INSTRUCTIONS TO FOLLOW. With the records below as input, work out how many lines include the word "https". Give only the number.

*** EXCERPTED RECORDS Section Begins ***

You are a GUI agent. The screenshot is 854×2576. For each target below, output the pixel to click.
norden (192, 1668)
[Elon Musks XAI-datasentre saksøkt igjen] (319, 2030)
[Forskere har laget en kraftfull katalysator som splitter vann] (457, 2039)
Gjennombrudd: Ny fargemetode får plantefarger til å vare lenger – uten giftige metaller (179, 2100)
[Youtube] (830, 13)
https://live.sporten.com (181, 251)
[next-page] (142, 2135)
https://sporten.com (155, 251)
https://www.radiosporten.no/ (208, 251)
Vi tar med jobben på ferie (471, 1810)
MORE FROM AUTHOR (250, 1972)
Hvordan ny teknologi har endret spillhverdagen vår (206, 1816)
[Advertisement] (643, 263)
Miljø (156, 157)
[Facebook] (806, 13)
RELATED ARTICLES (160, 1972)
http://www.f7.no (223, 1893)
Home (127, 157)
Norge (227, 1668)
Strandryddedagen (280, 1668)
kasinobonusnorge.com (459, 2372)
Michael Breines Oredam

*** EXCERPTED RECORDS Section Ends ***

RESPONSE AREA. 3